Reality ... data ... analysis ... activity ... impact
TVM Value Accountancy is a datacentric management process.
The process goes from reality to data, to analysis, to activity, to impact. Data are critical to decision making ... and the management process. This graphic presentation is not 'circular' as such ideas are often presented, but one where things flow from left to right. This makes for easier understanding of the state, progress and performance of everything, especially the performance of society.
Implementation is at the center of making progress ... but before successful implementation there is planning and organizing ... and everywhere there is data collection and the use of data to improve everything so that results and impact are optimized.
Note the change in status or state from the beginning of the period to the end of the period.
Progress is the situation getting better. Progress is the relationship between the cost of the activities that changed the situation and the valuadd that resulted.
The following graphic shows how pervasive data need to be in the management process. In every aspect of the economy there has to be collection of data, analysis of the data and planning for action.
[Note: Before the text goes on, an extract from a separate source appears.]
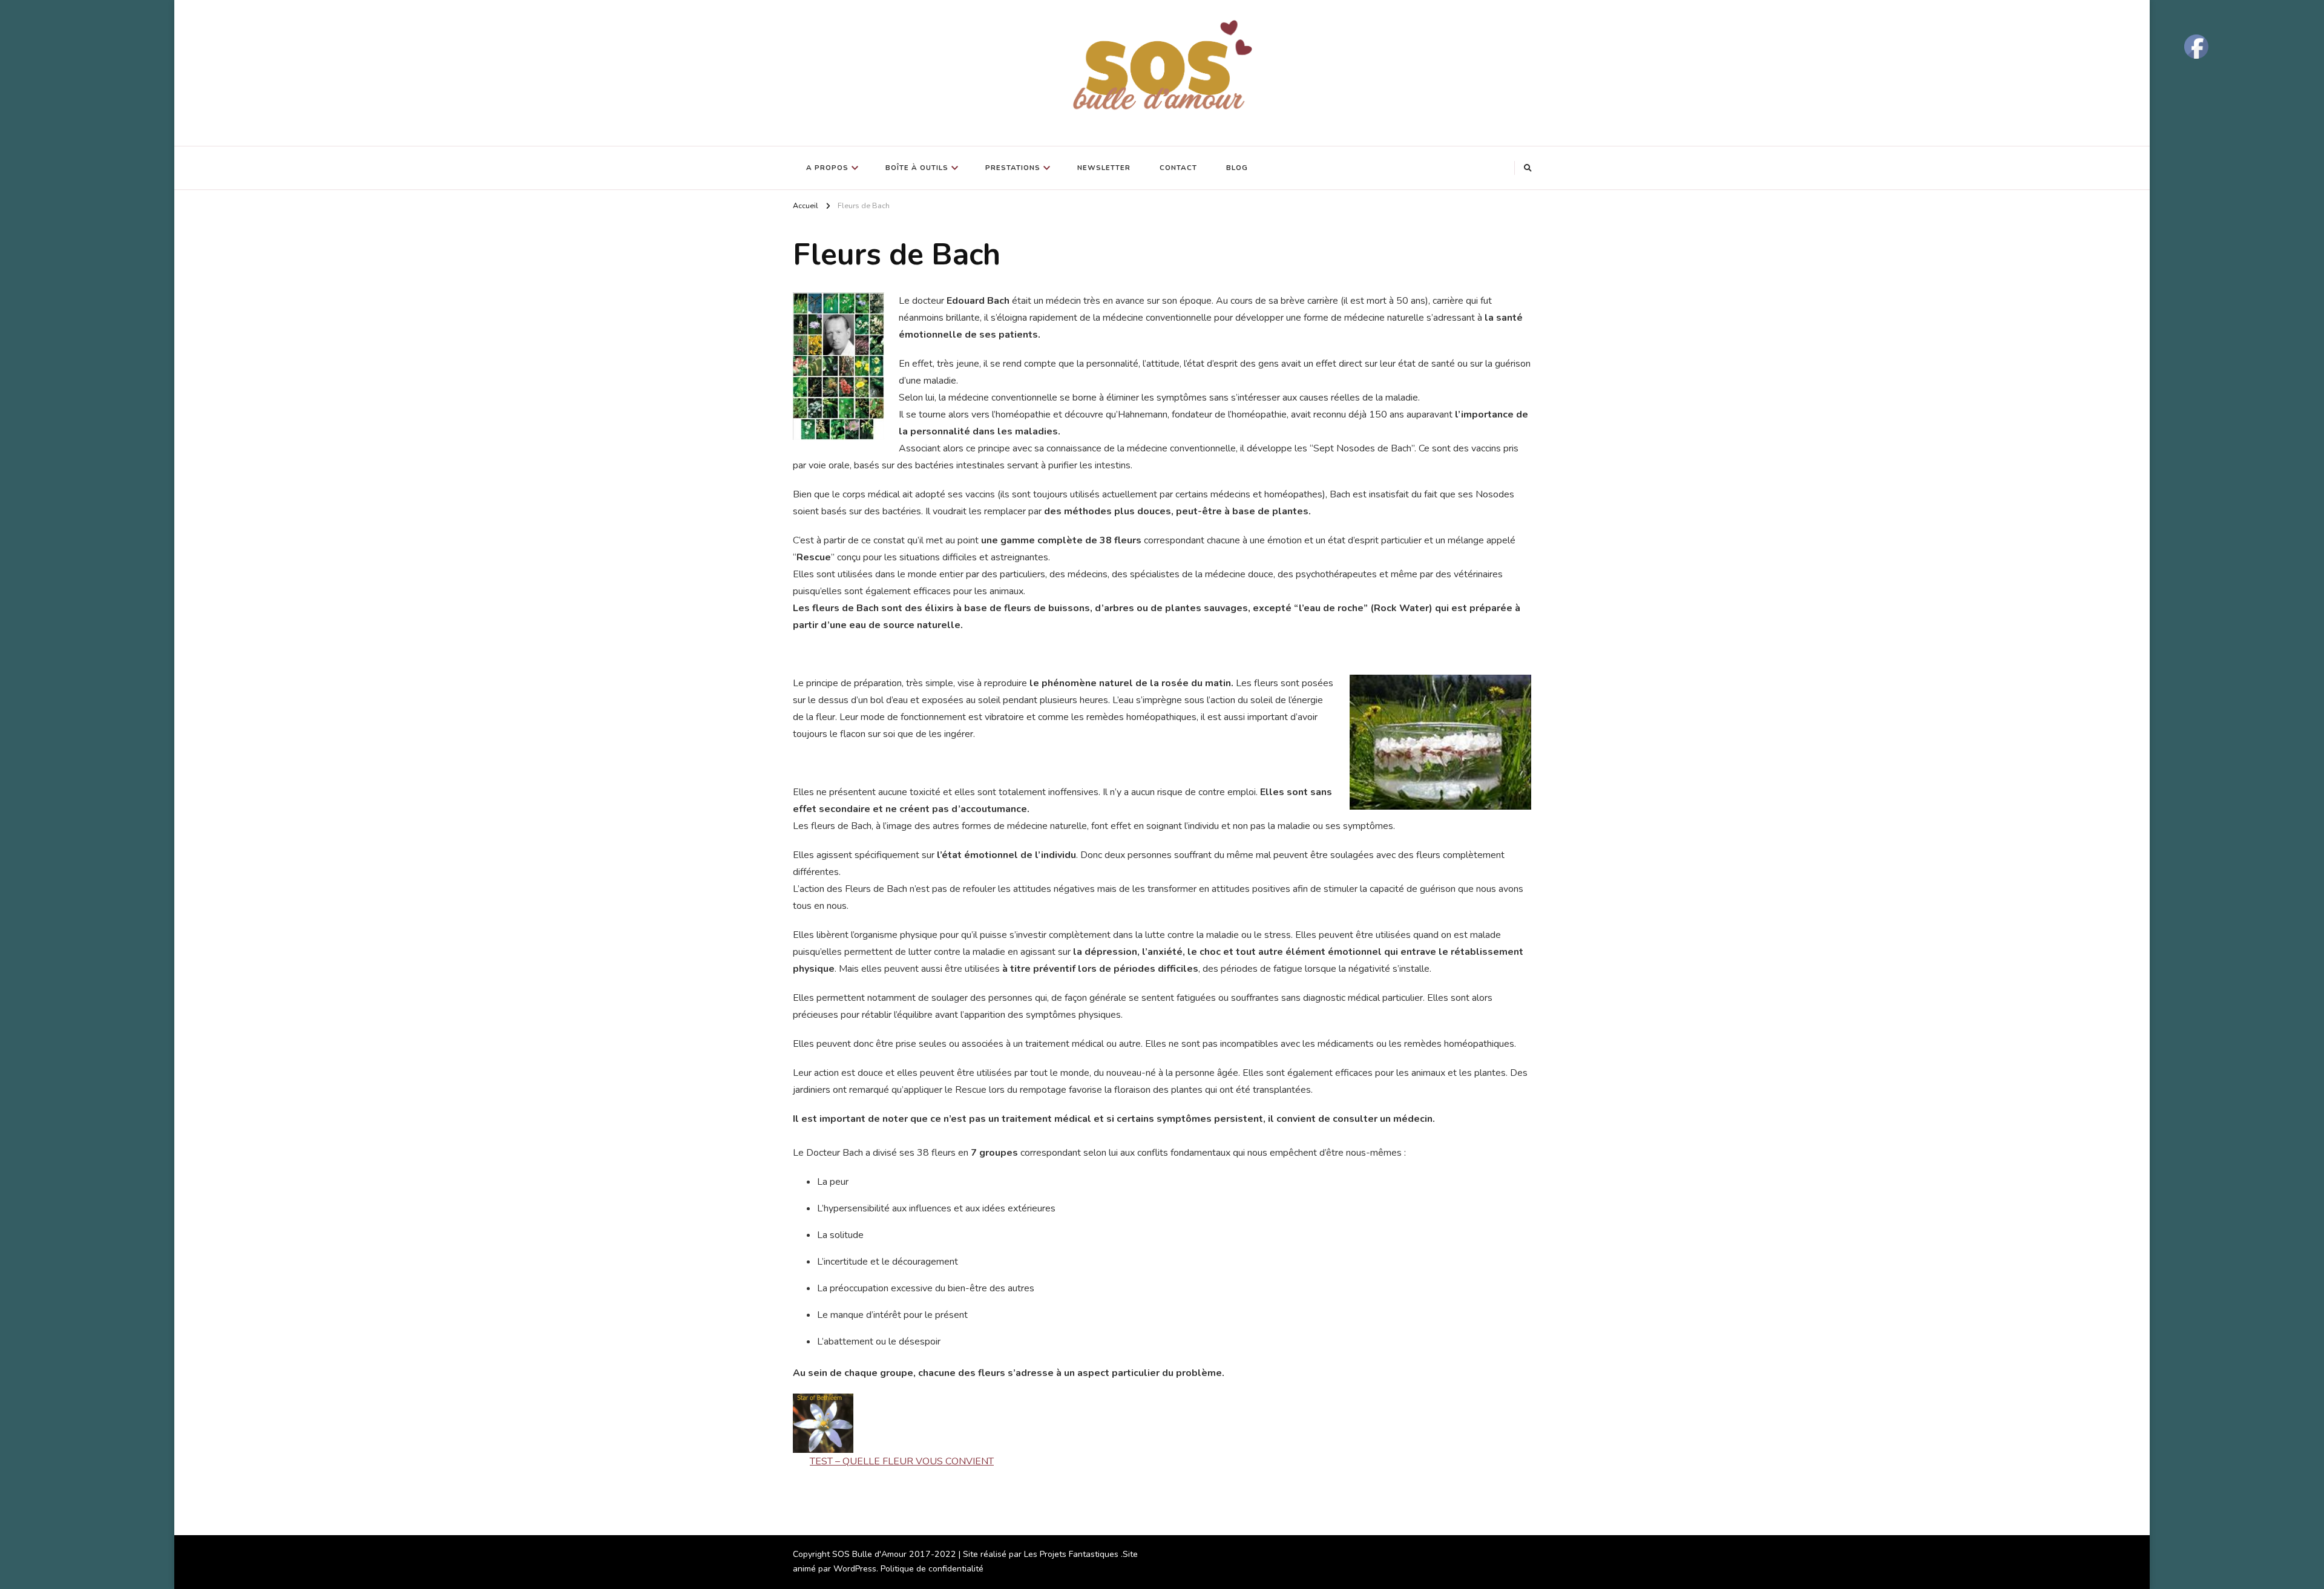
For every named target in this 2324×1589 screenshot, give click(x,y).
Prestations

Without data, decision making is nothing more than guesswork, and the results are unlikely to be very good. Without data it is difficult to have accountability.
The following graphic shows the connection between implementation interventions and results. An initial
development intervention may need to be quite substantial because there are many big things to fix. As
time goes on things needing fixing get smaller and things fixed have continuing value. When done well, a
much smaller intervention will sustain progress into the future ... sustainable development.
Congestion Costing
Many cities have a problem with street congestion ... and several cities around the world have tried to address the problem with some form of “pricing” that charges users for road use. But before the discussion of congestion pricing, it would be useful to have a discussion of congestion costing. How much does it cost society to have such a dysfunctional system of city transport so that productivity is far below what is should be. This is where data about behavior of cost is useful. Operating a truck has three major cost elements, the labor cost, the cost of fuel and the cost of the equipment (truck). These costs vary based on time (labor), the power being used (fuel) and mainly time (for the truck). A truck stuck in traffic has high costs ... and is doing nothing useful ... just waiting to get moving and go somewhere.
There might be another big cost ... the cost of not delivering on time.
Buses carrying passengers have another cost to society which is the opportunity cost
of the time being wasted by all the passengers on board. If 30 people on a bus are
delayed one hour by congestion ... what cost does this have. If the costing is done at
$50 an hour, the hourly cost is $1,500 ... and at a low wage rate of $10 an hour it is
still $300 an hour.
How many people in a city like New York lose an hour a day because of getting
stuck in traffic. Maybe its 500,000 people ... maybe a lot more. At a wage rate of $10
an hour, not that much above minimum wage, the daily cost is $5 million. For a year
this amounts to $1.25 billion.
There needs to be dialog about congestion costs ... when society knows what
congestion is costing ... then perhaps leadership will give this an appropriate priority.